- Born: 30 April 1975 (age 50) Melbourne, Victoria, Australia
- Occupations: Actress, director
- Years active: 2000–present

= Caroline Craig =

Australian actress

Caroline Craig (born 30 April 1975 in Melbourne, Victoria, Australia) is an Australian actress, based in Melbourne. Caroline completed a BA at Melbourne University before graduating from NIDA (National Institute of Dramatic Art) in 1999.

==Career==

===Television===
Caroline first appeared as series regular Sergeant Tess Gallagher in Channel Seven's drama series Blue Heelers (2000 - 2003). In 2008 she appeared as Detective Jacqui James in Underbelly, and has since narrated the Underbelly series for Channel Nine. Most recently she played the role of Matron Grace Wilson in the ABC1 mini series ANZAC Girls, which screened in 2014.

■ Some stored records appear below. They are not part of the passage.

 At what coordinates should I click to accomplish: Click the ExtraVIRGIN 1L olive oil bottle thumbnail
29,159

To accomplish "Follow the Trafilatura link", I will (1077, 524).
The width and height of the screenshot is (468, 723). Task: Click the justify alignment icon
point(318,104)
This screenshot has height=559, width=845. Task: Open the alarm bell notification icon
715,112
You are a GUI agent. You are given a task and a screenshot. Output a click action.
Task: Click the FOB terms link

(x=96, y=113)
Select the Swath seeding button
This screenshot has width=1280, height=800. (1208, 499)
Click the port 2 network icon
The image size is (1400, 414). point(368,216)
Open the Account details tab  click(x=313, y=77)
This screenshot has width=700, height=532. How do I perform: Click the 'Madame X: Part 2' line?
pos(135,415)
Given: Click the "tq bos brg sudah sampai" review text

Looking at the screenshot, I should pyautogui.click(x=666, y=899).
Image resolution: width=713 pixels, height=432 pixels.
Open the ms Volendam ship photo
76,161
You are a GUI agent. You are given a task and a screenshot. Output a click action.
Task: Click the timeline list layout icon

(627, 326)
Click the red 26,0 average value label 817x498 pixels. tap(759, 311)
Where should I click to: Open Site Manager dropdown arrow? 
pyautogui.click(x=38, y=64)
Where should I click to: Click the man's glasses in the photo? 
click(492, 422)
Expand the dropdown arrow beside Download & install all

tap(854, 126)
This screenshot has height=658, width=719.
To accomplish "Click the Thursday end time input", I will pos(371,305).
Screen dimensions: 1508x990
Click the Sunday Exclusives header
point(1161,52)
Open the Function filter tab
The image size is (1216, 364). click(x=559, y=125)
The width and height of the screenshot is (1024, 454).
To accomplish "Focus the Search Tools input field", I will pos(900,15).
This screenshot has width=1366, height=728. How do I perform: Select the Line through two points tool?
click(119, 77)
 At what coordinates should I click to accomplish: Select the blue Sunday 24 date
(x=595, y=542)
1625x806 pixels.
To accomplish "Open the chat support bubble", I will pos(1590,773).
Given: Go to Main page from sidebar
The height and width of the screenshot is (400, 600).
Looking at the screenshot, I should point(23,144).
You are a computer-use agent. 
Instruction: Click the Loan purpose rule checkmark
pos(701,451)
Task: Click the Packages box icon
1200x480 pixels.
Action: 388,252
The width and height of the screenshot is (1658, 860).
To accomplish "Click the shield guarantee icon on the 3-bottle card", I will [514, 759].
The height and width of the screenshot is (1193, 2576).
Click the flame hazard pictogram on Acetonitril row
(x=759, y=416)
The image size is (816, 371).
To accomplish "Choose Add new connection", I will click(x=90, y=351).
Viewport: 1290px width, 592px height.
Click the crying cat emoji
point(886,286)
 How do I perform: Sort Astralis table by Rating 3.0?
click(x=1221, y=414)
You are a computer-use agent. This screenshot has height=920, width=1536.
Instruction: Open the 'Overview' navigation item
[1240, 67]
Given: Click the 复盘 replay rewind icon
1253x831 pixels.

On 5 March 2026, Craig was named in the cast for series three of Stan series Black Snow.

===Stage===
Since graduating from NIDA, Caroline has worked for Melbourne Theatre Company, Sydney Theatre Company, State Theatre Company of South Australia, Bell Shakespeare Company, Malthouse Theatre, Melbourne and Griffin Theatre Company. Caroline has also directed a number of independent theatre productions including S-27 for Griffin Independent. In 2013 Caroline performed in Yes, Prime Minister, touring Australia and New Zealand.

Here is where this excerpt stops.